GIVEN EXERCISE A.
Quote the listing below word for word, from the line with "Image resolution: width=2156" up to and including the final line of the listing. Omit the pictures from your answer.

EXCERPT.
--*--

I have to look at how i can improve the decay accuracy.
> metrics for tasks that run for more than 1ms at the time if
> __update_load_avg() isn't called every 1ms.
>
> I did a quick test to confirm this using a single periodic task and
> changing the compute capacity.
>
> util_avg
> capacity mainline patch
> 1024 ~359 ~352
> 512 ~340 ~534
>
> Execution time went from 1.4ms to 2.8ms per activation without
> overloading the cpu.
At the opposite, there are some use cases where the proposed util_avg
is more accurate. In fact, this mainly depends of which part of the
decay or the load is preponderant in the value of util_avg/load_avg
As soon as the running time is around 100ms, we "saturate" the
load_avg or the util_avg. So a task that runs 50ms each 150ms at max
capacity will be around 695 for both util_avg and load_avg, whereas it
will be around 470 for util_avg and 940 for load_avg at half capacity
(due uarch) as the duration becomes 100ms. For this example, we have
lost the scale invariance with current implementation. With the
proposed changes, the util_avg and the load_avg would be 750.
>
> The fundamental idea in scale invariance is that util_avg should be
> comparable between cpu at any capacity as long none of them are
> over-utilized. This isn't preserved by the patch in its current form.
>
>> With this change, we don't have to test if a CPU is overloaded or not in
>> order to use one metric (util) or another (load) as all metrics are always
>> valid.
>
> I'm not sure what you mean by always valid. util_avg is still not a
> meaningful metric for tasks running on over-utilized cpus, so it can not
> be used unconditionally. If util_avg > capacity we still have no clue if
> the task can fit on a different cpu with higher capacity.
That's one side goal of changing the way the scale invariance is taken
into account in util_avg. Being > current capacity can still be
meaningful
>
>> I have put below some examples of duration to reach some typical load value
>> according to the capacity of the CPU with current implementation
>> and with this patch.
>>
>> Util (%) max capacity half capacity(mainline) half capacity(w/ patch)

--*--

GIVEN EXERCISE B.
Print the passage of the util_avg scale invariance excerpt from "That's one side" up to and including "half capacity(w/ patch)", word for word.

--*--

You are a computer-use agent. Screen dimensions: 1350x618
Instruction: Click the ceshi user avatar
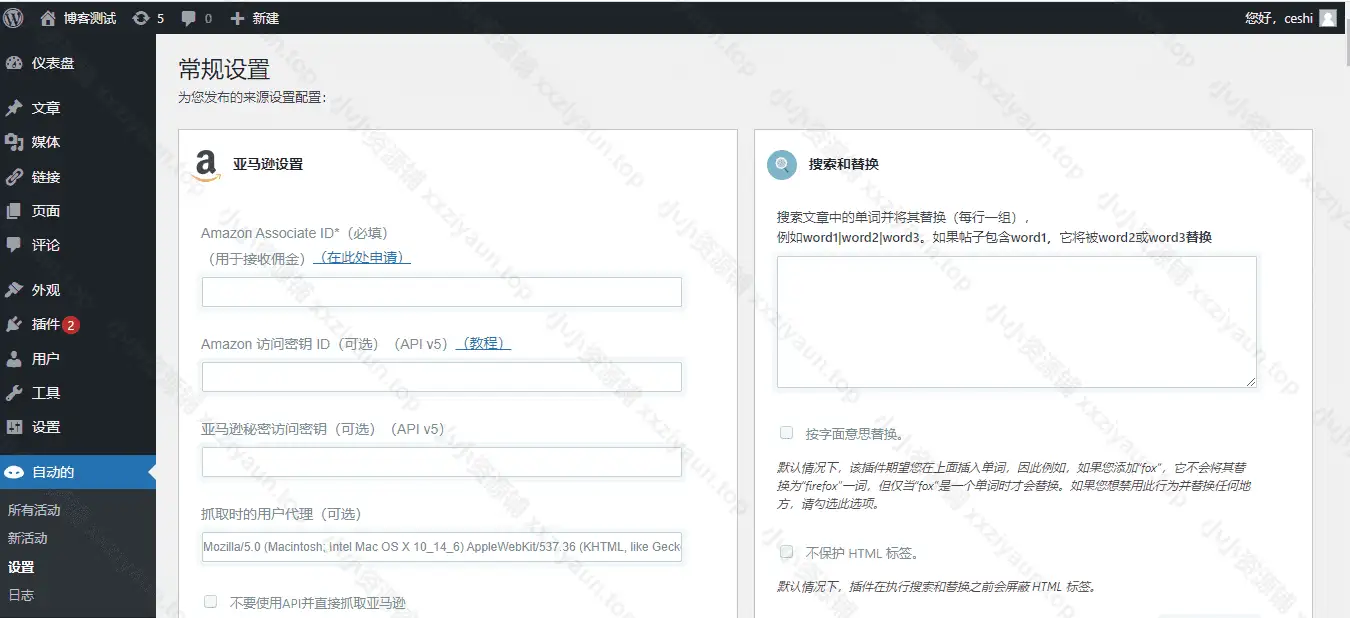(1327, 18)
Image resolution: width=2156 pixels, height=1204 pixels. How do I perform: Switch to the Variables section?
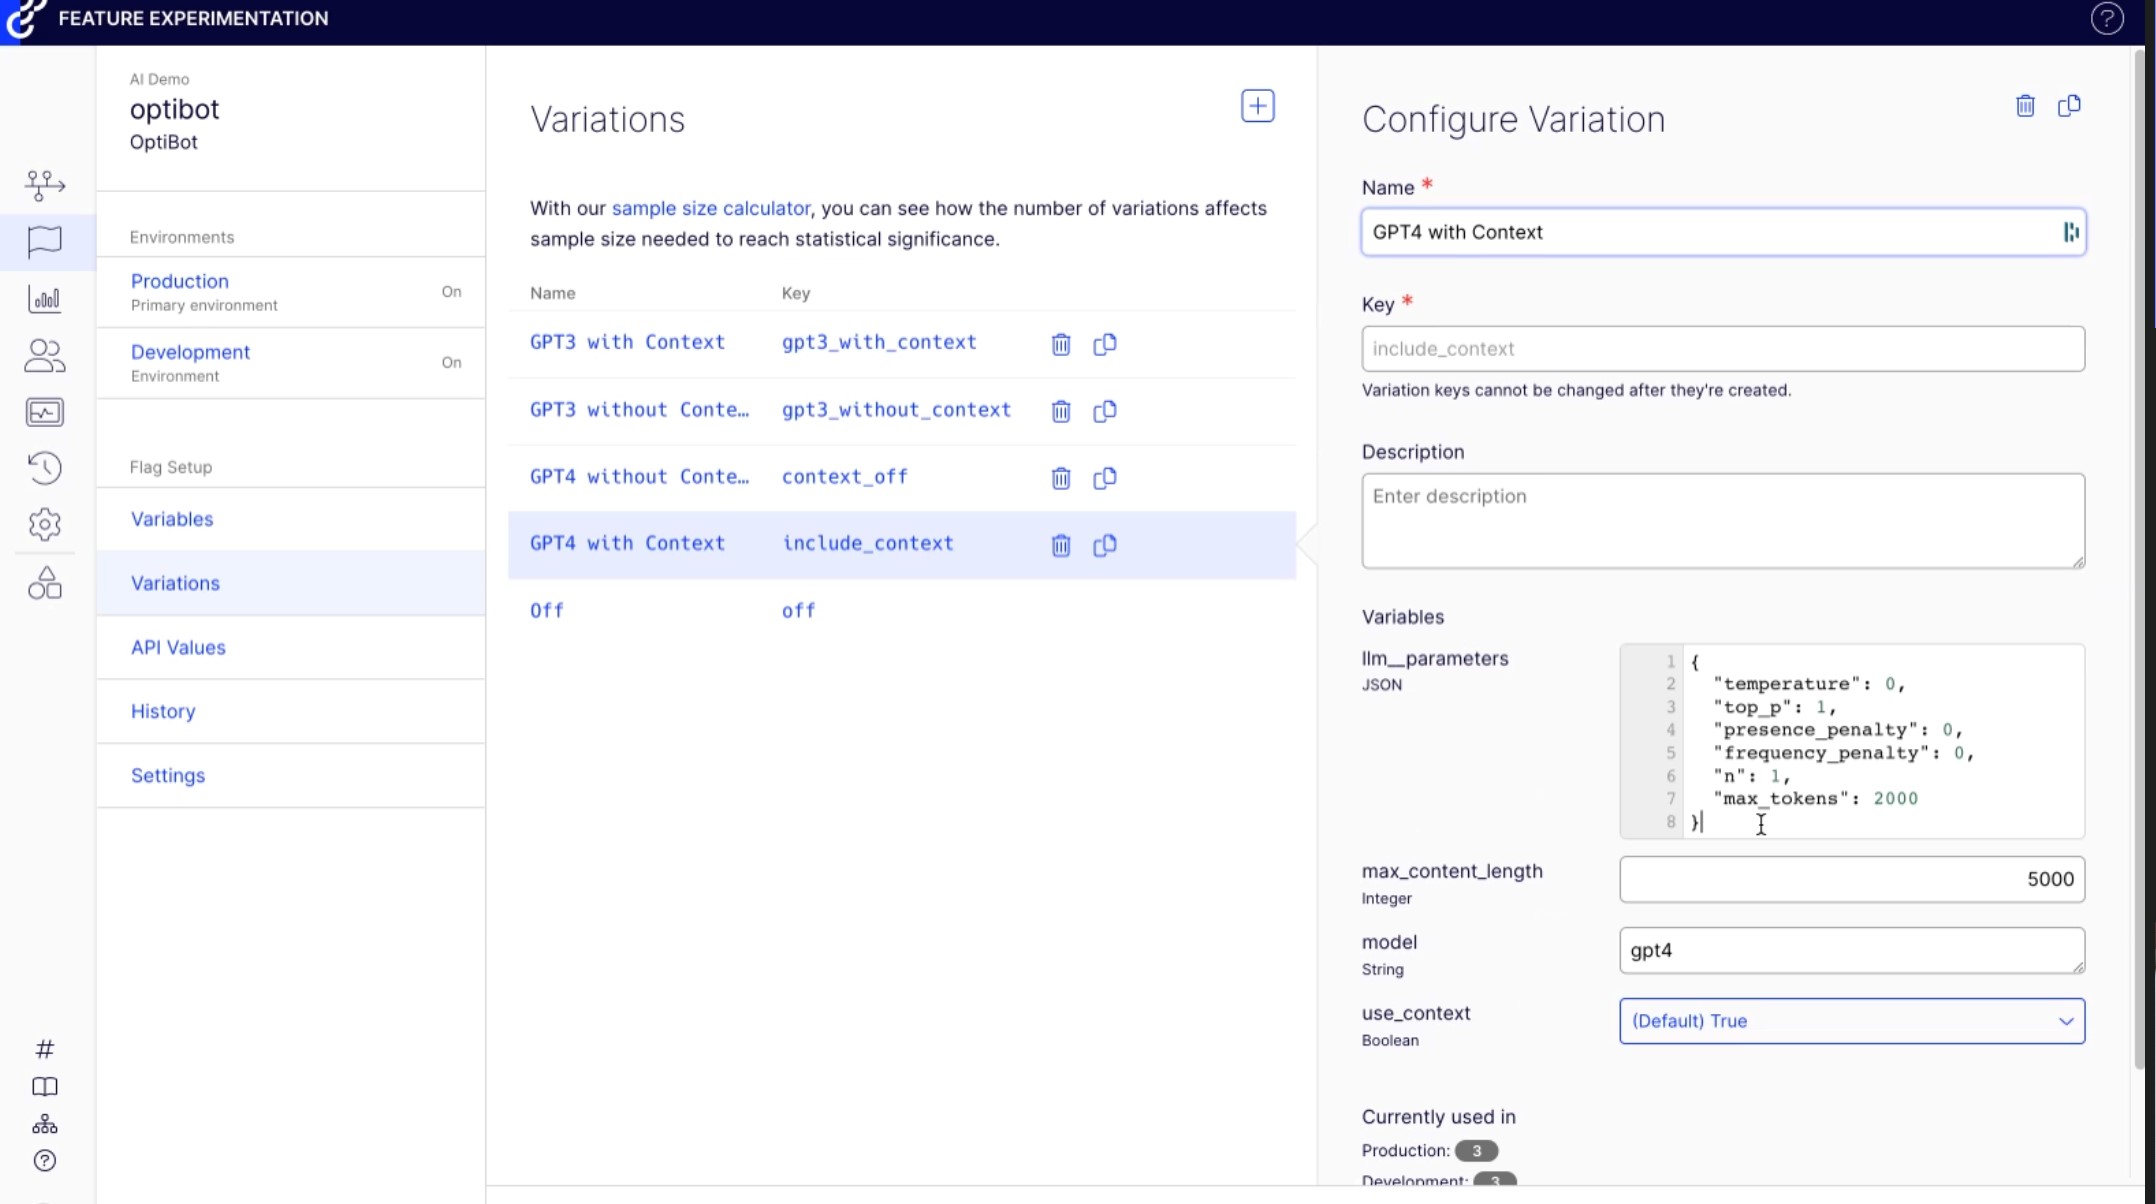point(171,519)
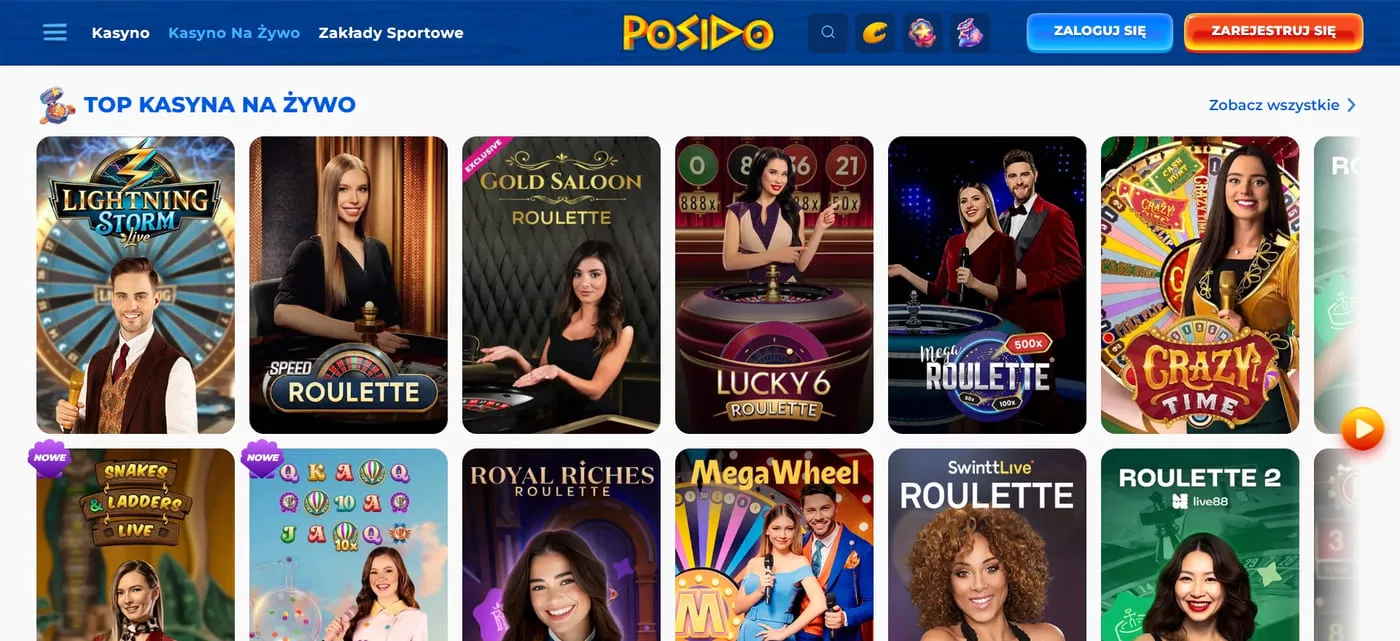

--*--

PROBLEM SOLUTION A.
Image resolution: width=2156 pixels, height=1204 pixels. How do I perform: Switch to the Variables section?
point(171,519)

PROBLEM SOLUTION B.
That's one side goal of changing the way the scale invariance is taken
into account in util_avg. Being > current capacity can still be
meaningful
>
>> I have put below some examples of duration to reach some typical load value
>> according to the capacity of the CPU with current implementation
>> and with this patch.
>>
>> Util (%) max capacity half capacity(mainline) half capacity(w/ patch)